I started seriously listening to and collecting Pink Floyd in 1976. Because my LPs sounded (and still sound) so good (mostly British and Japanese pressings from the 1970s, or later first pressings), I never bothered to get CD versions of most of Pink Floyd, though I did pick up the Mobile Fidelity Gold CD (and LP) of Dark Side, and later the Doug Sax remastered CD Box set, Shine On, which contained the only version on CD I have of Wish You Were Here until I bought the Immersion set. I also have a Japanese stereo pressing and one opened and two still sealed copies of Quad British pressings from the 1970s plus a distinctly inferior British stereo LP pressing from the 1980s (that I haven't listened to in 20+ years) of WYWH. I have always preferred the British Quad pressing to all versions and have probably listened to it 3 times as often as all other versions combined.
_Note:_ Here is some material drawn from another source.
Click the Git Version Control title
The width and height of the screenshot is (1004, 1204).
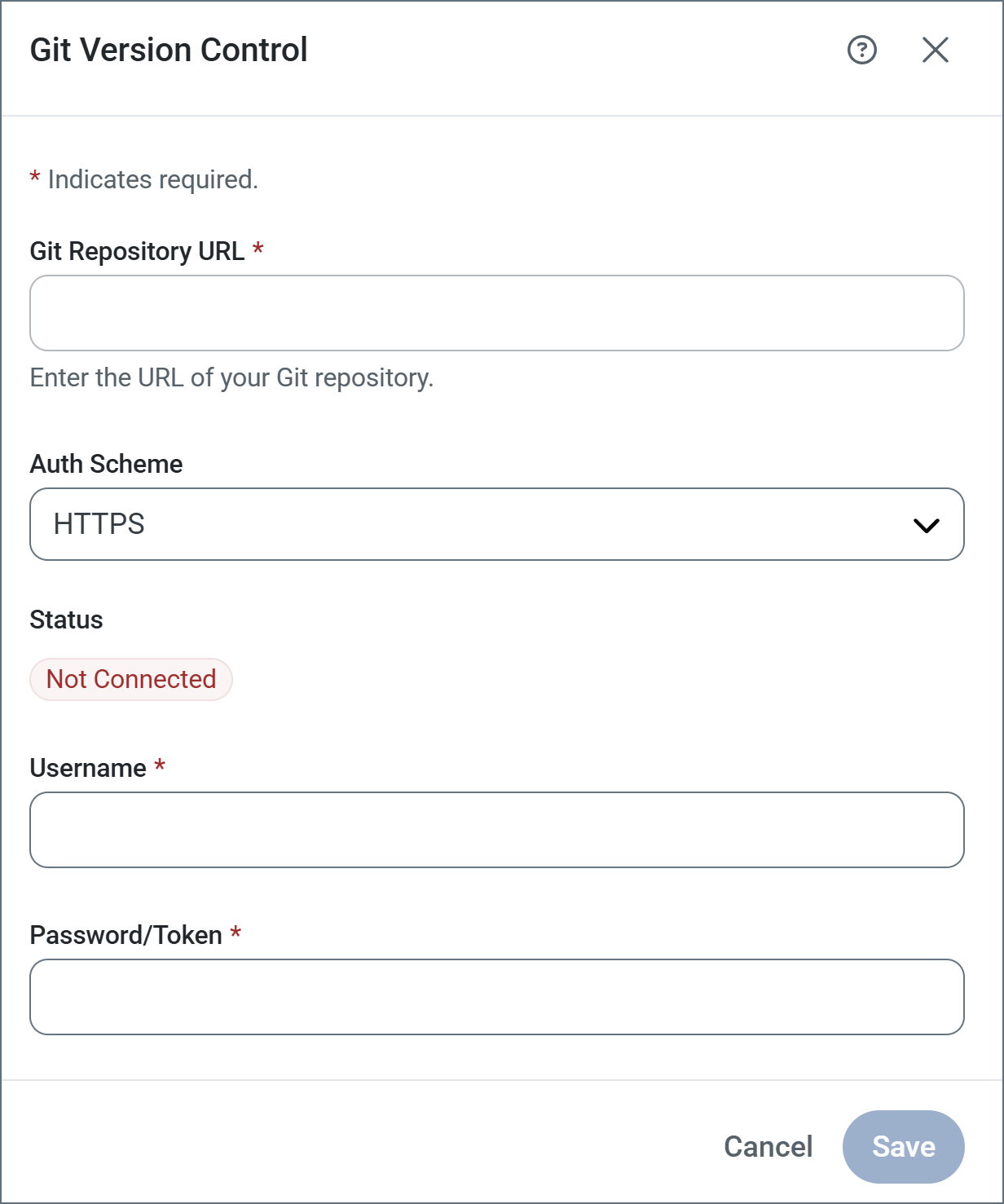tap(169, 50)
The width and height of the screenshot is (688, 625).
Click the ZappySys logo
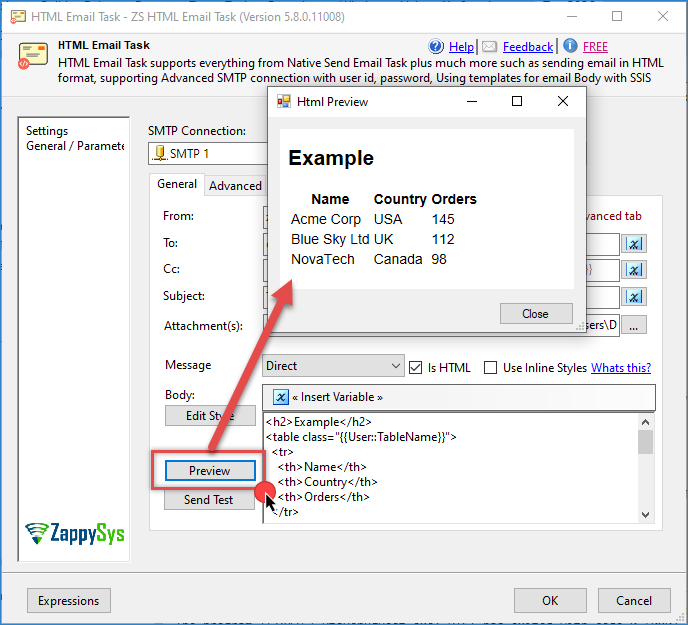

I really like the mix whether I have listened to it in plain stereo (occasionally), or DynaQuad (mostly), or through an SQ decoder (3 or 4 times, a long time ago). When I reviewed the Dark Side of the Moon SACD, I found the stereo mix to be a near perfect replica of my old British stereo pressing and the 5.1 mix to be roughly equivalent to listening to the stereo version with DynaQuad "ambience recovery" but with different and much more discrete localization. Similarly, the stereo mix on my 1977 Japanese pressing is more similar in that way to the WYWH SACD 5.1 mix and very close to the stereo mix on the SACD, though I haven't done as extensive comparisons with the Wish You Were Here Immersion set and SACD as I had before I wrote my review of DSOTM on SACD. I think the stereo mix on the WYWH SACD actually sounds better than the Japanese LP and is probably very close to a 1976 Stereo British pressing, which I don't have for comparison. And my 1980s British pressing isn't really worth listening to compared to any of my other pressings. I haven't yet listened to the original 1975 stereo mix on the Blu ray, but based on listening to the quad mix, I would guess that I will finally have an opportunity to hear what a good 1975 or 1976 British stereo vinyl LP sounded like. So treasures still await me in the Immersion set.